| 14 Jun 2019 |
 Maximus | the point is not related to that config option which I am aware of. Again, the research is with default config values. The default config value is that it's commented out and burried in a file which is fully commented. The | 12:28:49 |
| Maximus | default | 12:28:50 |
| Maximus | value is also not necessary for the protocol to work, or for any security reason | 12:29:04 |
| Maximus | That's the meaning of the sentence. | 12:29:15 |
| Maximus | if you think it should be worded differently, feel free to suggest | 12:29:26 |
 @mat:tout.im | again, fine, but the comment is misleading. | 12:29:35 |
| @mat:tout.im | ok give me 2 | 12:29:38 |
| @mat:tout.im | the problematic part to me is that it make it think it's not possible by config to do so, because you insist on changing the code. while it is now. it was probably written before this commit | 12:31:15 |
| @mat:tout.im | We have confirmed that removing the matrix.org entry from the default trusted_key_servers configuration does not prevent synapse from exchanging data with other servers in a secure manner to the best of our knowledge. We have been running such a setup on some of our Homeservers for several months without any issue. | 12:32:54 |
| @mat:tout.im | here is a suggestion | 12:33:05 |
| @mat:tout.im | but I undestand why you wrote it, this commit is 8 days old | 12:33:25 |
| Maximus | I agree the wording may be misleading | 12:33:42 |
| @mat:tout.im | after reading mat answers I think you are being unfair on _cfduid too. The fact that is Cloudfare doing so and not NV is lost in the middle of the paragraph, and the last sentence is extremely alarming, in a dedicated bullet point, and make you think Matrix people are doing it on purpose. | 13:26:54 |
| @mat:tout.im | the rest is a matter of point of view / priorities that clearly differ | 13:27:32 |
| @mat:tout.im | In reply to @mat:tout.im
after reading mat answers I think you are being unfair on _cfduid too. The fact that is Cloudfare doing so and not NV is lost in the middle of the paragraph, and the last sentence is extremely alarming, in a dedicated bullet point, and make you think Matrix people are doing it on purpose. First I thought that you didn't mention Cloudfare at all here, so I went back to read | 13:28:02 |
| Maximus | I'm sorry but I don't follow: is Cloudflare suddendly hijacking people's website and forcing traffic through their servers? Last I'm aware, using Cloudflare is a deliberate choice. There is no free pass on specific things that they do like "oh, it's not us". | 13:29:19 |
| Maximus | The sensitivity of the matrix.to domain has been debated at length. Nobody is forcing them to use Cloudflare | 13:30:19 |
| Maximus | Also, I just realise we are in the mxisd room discussing the review.
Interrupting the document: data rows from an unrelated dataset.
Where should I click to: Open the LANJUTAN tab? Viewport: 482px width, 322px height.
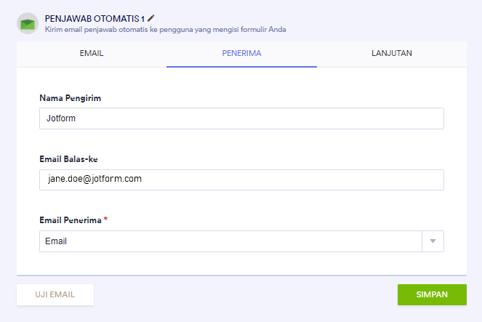click(391, 54)
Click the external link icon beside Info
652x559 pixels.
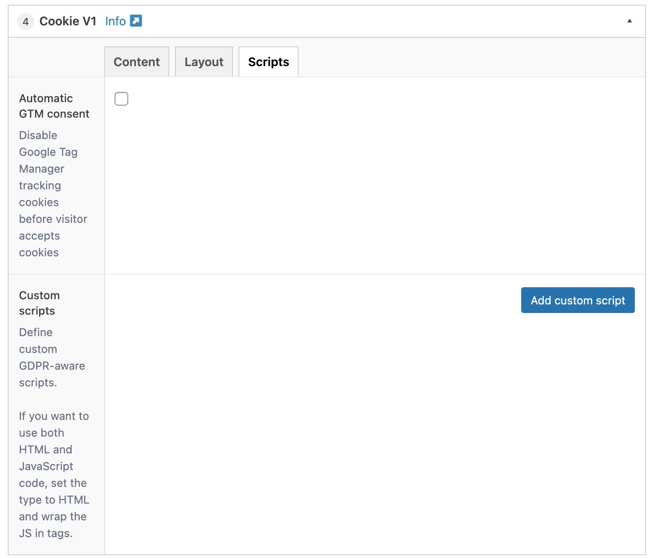click(136, 21)
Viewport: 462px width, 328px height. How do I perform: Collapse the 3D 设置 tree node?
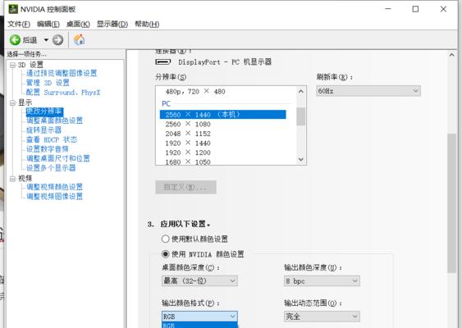coord(12,65)
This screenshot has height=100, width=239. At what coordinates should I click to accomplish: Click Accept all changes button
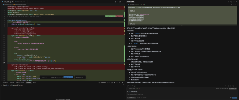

Let's continue in #kamax-matrix:kamax.io please | 13:30:47 |
| @mat:tout.im | come on... it's a fact, it's not them. they should put better warnings regarding the use of Cloudfare, but it's a side effect of being DDoS | 13:31:12 |
| @mat:tout.im | agreed that they should probably try to use a not US based company for that however | 13:31:36 |
| Maximus | Cloudflare is not the only CDN/DDoS protector in existence | 13:31:39 |
| @mat:tout.im | agreed | 13:31:47 |
| Maximus | but again, it's not my problem as a user. Why they do it is irrelevant. The cookie is being set and users tracked for no reason or legitimate purpose | 13:32:16 |
| Maximus | you keep bringing up reasons why things would be acceptable. That is out of scope of the paper, or discussions about it. We don't take a stance on the acceptability of their action. We take a stance that all of this is happening, it has been reported several times, accross several years, and it got worse and worse. So here's the status for Matrix v1.0 | 13:33:37 |
| Maximus | If you find a factual error, e.g. "this endpoint is called when X is done" but it is in fact not, we'll correct directly. For the rest, we word it however we see fit for our targeted audiance. | 13:35:09 |
| @mat:tout.im | fine. that's your call, it's also the call of other people like me to either advertise the problems through your paper, or thinking you are trying to be misleading and alarmist, which you just confirm. so I'll just concentrate on the actual big problems and not reference your paper. Too bad, it was really not far. | 13:40:33 |
| Maximus | We didn't write the paper to advertise | 13:41:22 |
| Maximus | we wrote the paper to put down all our knowledge in a single, articulated document so people can make informed descision. If you think a few words matter so much that you shouldn't share, no problem. As I said, you read it, you could make an informed descision, an I am extremely happy. The paper served its intended purpose. | 13:42:35 |
| @mat:tout.im | anyway thx bc now I can track and create bugs from it | 13:42:48 |
| @mat:tout.im | 👍️ | 13:42:51 |